China abre-se a conteúdos televisivos e importações de Taiwan após visita da oposição
A China anunciou no domingo medidas para reforçar os laços com Taiwan, incluindo o aumento de voos e a facilitação de importações agrícolas, após um raro encontro entre o Presidente chinês e a líder da oposição taiwanesa.
Segundo a agência de notícias oficial Xinhua, Pequim apresentou um plano de dez pontos que prevê a retoma plena dos voos diretos de passageiros através do Estreito de Taiwan, bem como medidas para facilitar a entrada de produtos agrícolas e das pescas oriundos da ilha.

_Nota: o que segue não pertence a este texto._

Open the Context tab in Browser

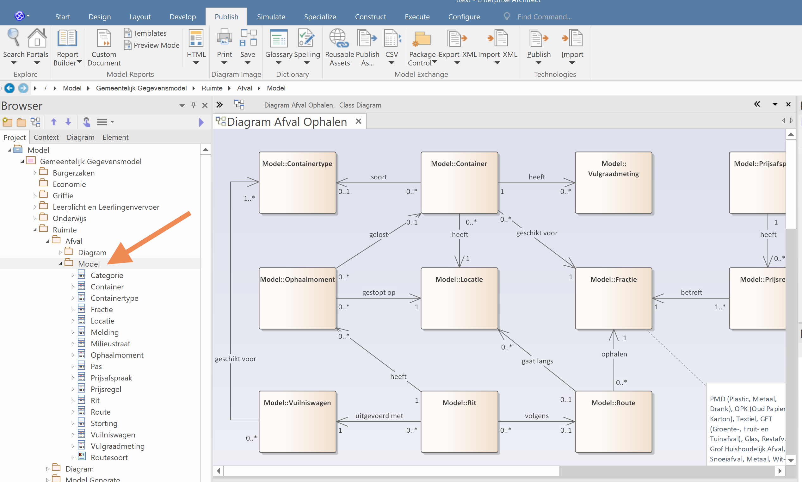[46, 137]
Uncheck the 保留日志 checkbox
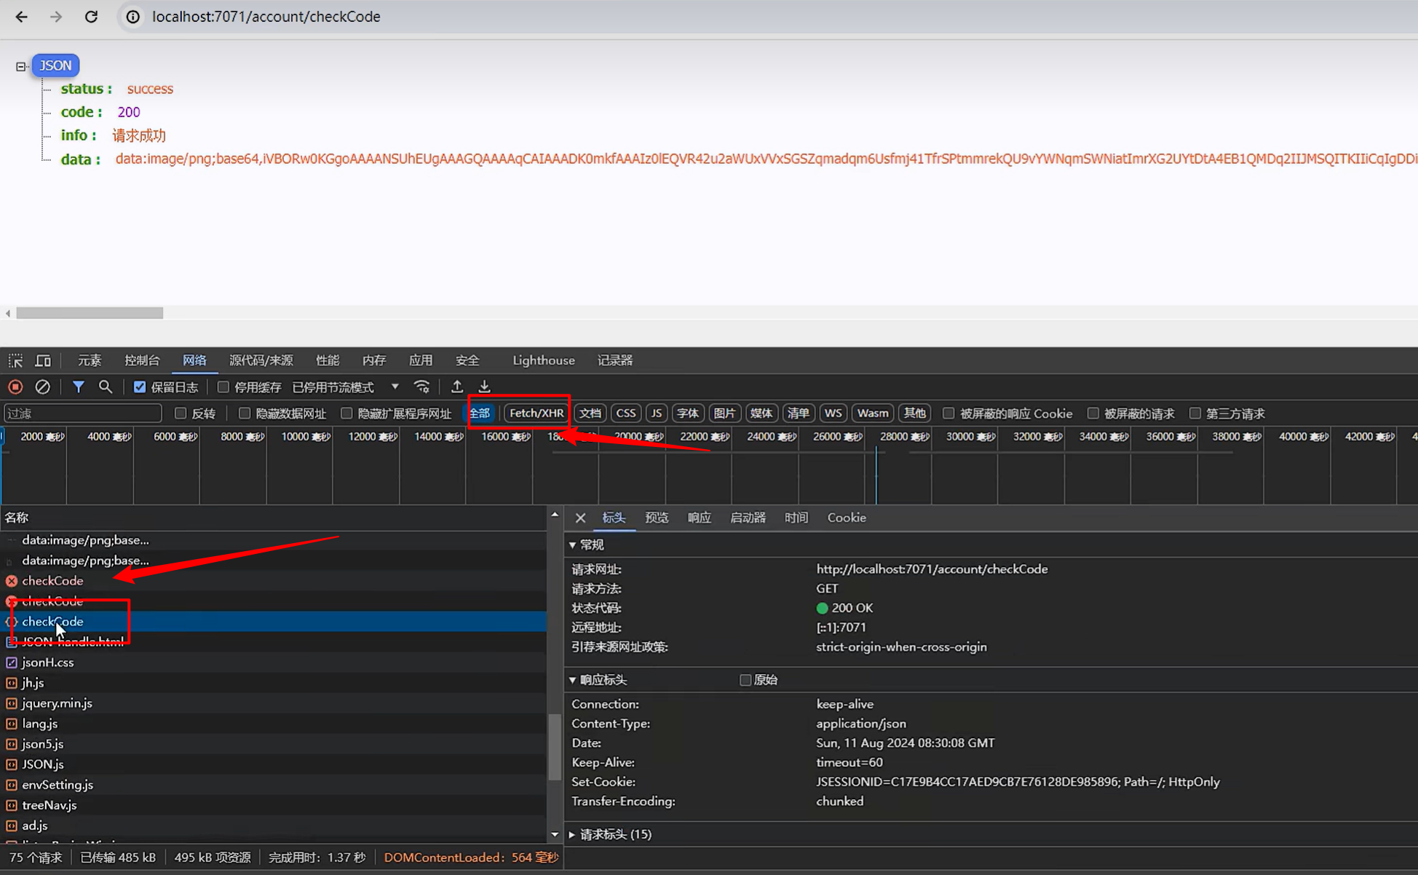This screenshot has width=1418, height=875. point(140,387)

O plano surge na sequência da reunião, na sexta-feira, entre o Presidente chinês, Xi Jinping, e Cheng Li-wun, líder do Kuomintang (KMT), o principal partido da oposição taiwanesa, na primeira visita de um dirigente do KMT à China em cerca de uma década.
Cheng classificou a deslocação como uma "viagem histórica para a paz", num contexto de tensões crescentes no estreito, onde Pequim reivindica soberania sobre Taiwan e não exclui o uso da força para alcançar a reunificação.
A China indicou ainda que vai permitir a importação de séries televisivas taiwanesas consideradas "adequadas" e promover intercâmbios entre jovens, além de explorar a criação de um mecanismo regular de comunicação entre o Partido Comunista Chinês e o KMT.
Analistas citados pela imprensa internacional consideram que estas medidas visam reforçar a perceção de que a paz e a estabilidade no estreito são possíveis, embora possam ser recebidas com ceticismo por parte da sociedade taiwanesa, que poderá interpretá-las como uma tentativa de aprofundar divisões internas.
O Governo taiwanês criticou o plano, classificando-o como uma "transação política" entre o KMT e o Partido Comunista Chinês, e acusou Pequim de procurar influenciar a política interna da ilha.
"Todos os assuntos entre os dois lados do estreito que envolvam autoridade pública devem ser negociados entre os governos, em condições de igualdade e dignidade, para serem eficazes", afirmou o Conselho de Assuntos do Continente de Taiwan.
Durante o encontro, Xi advertiu contra qualquer avanço no sentido da independência de Taiwan, que classificou como "o principal fator de desestabilização da paz no estreito".
A reunião ocorre antes de uma cimeira prevista para meados de maio entre Xi e o Presidente norte-americano, Donald Trump, num momento em que Pequim procura influenciar a política de Washington em relação a Taiwan, incluindo no que diz respeito à venda de armamento à ilha.